While the name “Stroke System” might suggest it does the stroking, the Penumbra Stroke System actually sucks. No, really! Typically clot-retrieval systems use a small corkscrew-looking barb to grab the consequences of your fried chicken addiction, but the Penumbra system uses suction to grab blood clots in the brain for treatment of acute ischemic stroke.
Rush University Medical Center is one of the first sites in the Midwest with the opportunity to test a new minimally-invasive investigational technique to remove blood clots in large brain vessels that cause acute ischemic stroke.
Current therapy in acute ischemic stroke is often not effective or can be difficult to administer within the short three-hour treatment window. Clot dissolving drugs have a high risk of bleeding complications, open surgery is complex and time consuming, and the first generation of mechanical clot removing devices have demonstrated some limitations.

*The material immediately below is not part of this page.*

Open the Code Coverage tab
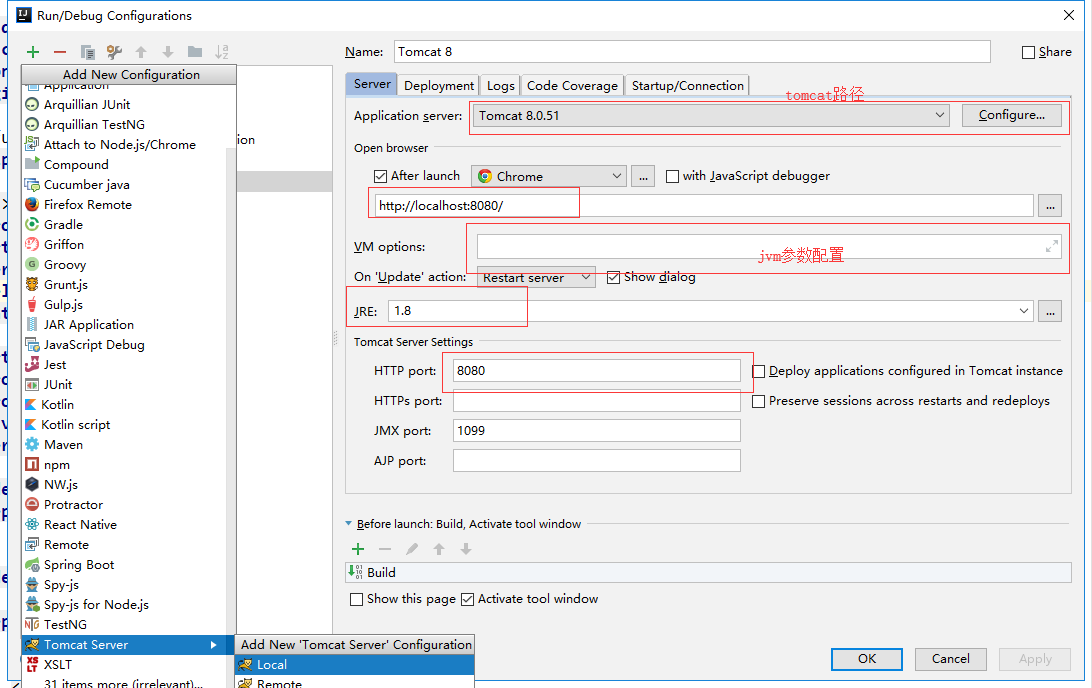1092x688 pixels. (x=572, y=85)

The Penumbra Stroke System was designed taking into account the many variables and complications that have prevented other devices from working well. Compared with the currently available device which uses a corkscrew-shaped coil to snag the blood clot, the Penumbra uses suction to grab the blood clot and remove it from the body.
“The Penumbra Stroke System has the potential to minimize injury to the blood vessel wall,” said Dr. Demetrius Lopes, a neuroendovascular specialist at Rush. “Instead of piercing the clot to retrieve it, you attack it with suction. We believe we may be able to remove rigid clots that we could not grab with the other mechanical device.”

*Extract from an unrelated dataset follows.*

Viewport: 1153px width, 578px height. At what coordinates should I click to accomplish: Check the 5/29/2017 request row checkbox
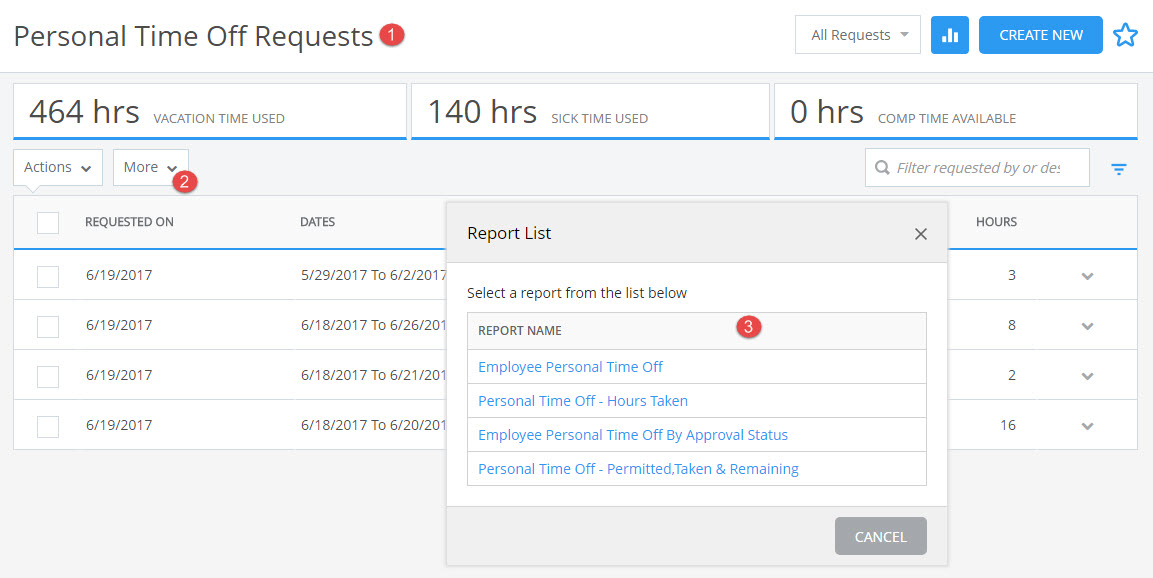[47, 275]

Penumbra is delivered into the brain using a catheter inserted through a small puncture in the groin. Using x-ray guidance, the device is maneuvered through the blood vessels of the body to the site of the clot in the brain. A separator is advanced and retracted through the catheter to dislodge the clot and a suction device grabs hold of it for removal.
When blood flow resumes, if residual clotting material remains, a balloon catheter is used to temporarily stop the flow of blood in the area and a ring is used to clasp the material and remove it. The device can be used up to eight hours after the onset of stroke.

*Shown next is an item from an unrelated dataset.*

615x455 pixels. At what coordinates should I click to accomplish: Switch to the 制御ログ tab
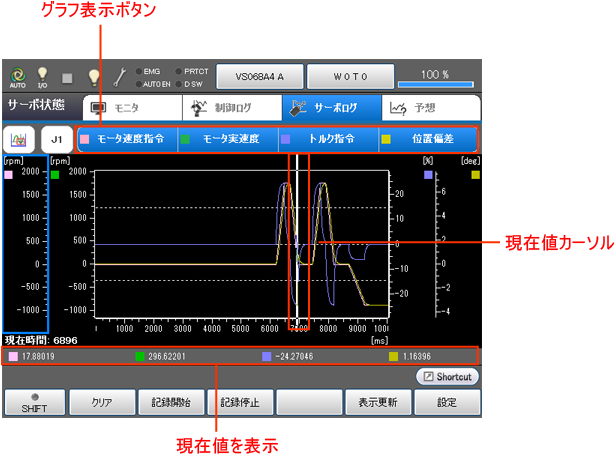tap(230, 106)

Cool stuff. It must be no small engineering feat to pull a decent vacuum at the end of a few feet of uber-narrow catheter tubing.
Unfortunately, Penumbra Medical doesn’t have any pictures of the product on their site. In fact, the layout makes it abundantly clear that they’ve been spending their money on engineering and not web design. Sorry for the treatment Penumbra, but the jokes practically write themselves.